Practical DDoS risk reduction: architecture and operational readiness
Distribute and absorb. Use Anycast and globally distributed scrubbing centers to dissipate regional spikes and keep attack traffic closer to its source.
Automate detection and control. Apply behavioral anomaly detection, adaptive rate limiting, protocol/port enforcement, and proactive filtering of malformed or spoofed packets.
Engineer for failure modes. Prepare BGP RTBH/blackholing, traffic diversion to scrubbing providers, and pre‑vetted reroute playbooks for rapid cutover under load.
Harden UDP services. Disable unused ports, limit responses, and tighten server configs. Encourage ISPs and hosting providers to implement BCP 38/84 egress filtering to reduce spoofed packets at the source.
Test and rehearse. Maintain an up‑to‑date asset inventory, run stress tests, measure pps and bps limits in real time, and conduct regular incident‑response exercises with clear escalation paths to upstream carriers and cloud providers.

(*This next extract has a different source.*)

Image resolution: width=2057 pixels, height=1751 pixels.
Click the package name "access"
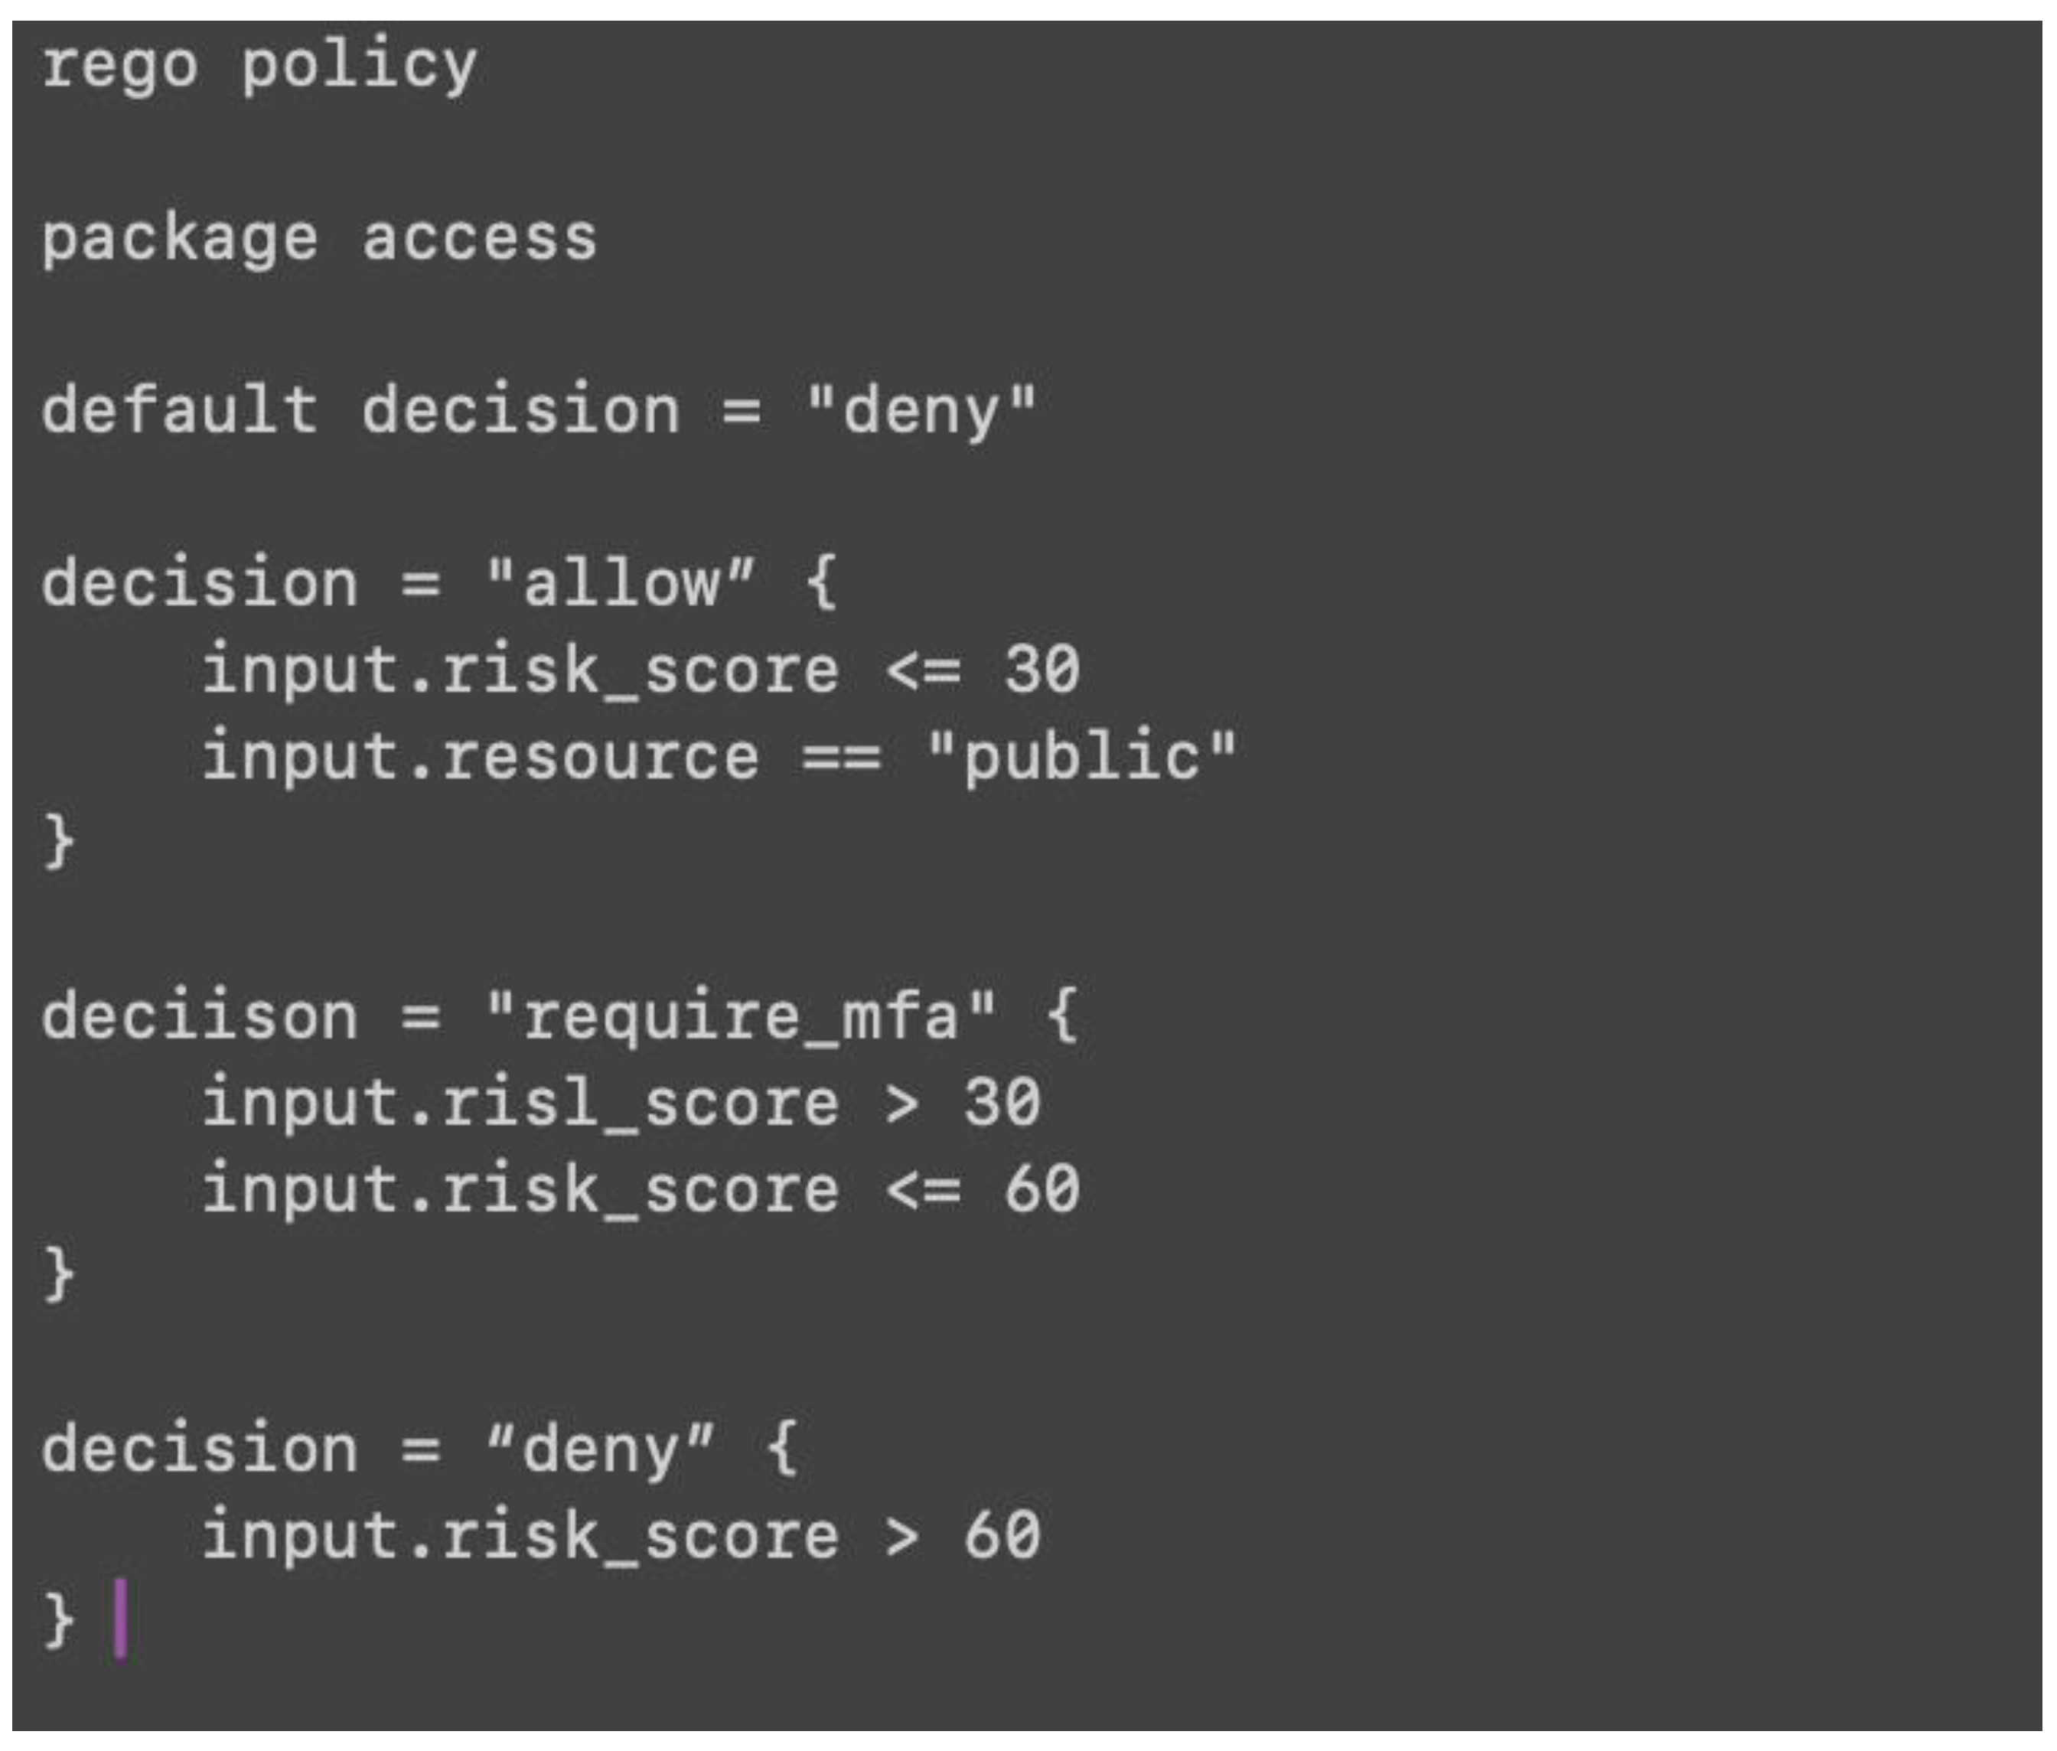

The 11.5 Tbps milestone confirms a shift toward brief, ultra‑intense DDoS bursts designed to overwhelm both links and packet processing. Organizations that depend on online services should revisit threat models, pre‑negotiate mitigation with providers, and validate that routing, capacity, and runbooks are prepared for hyper‑volumetric spikes. Monitor for Cloudflare’s forthcoming technical report and use its findings to fine‑tune controls, tighten UDP exposure, and raise operational readiness.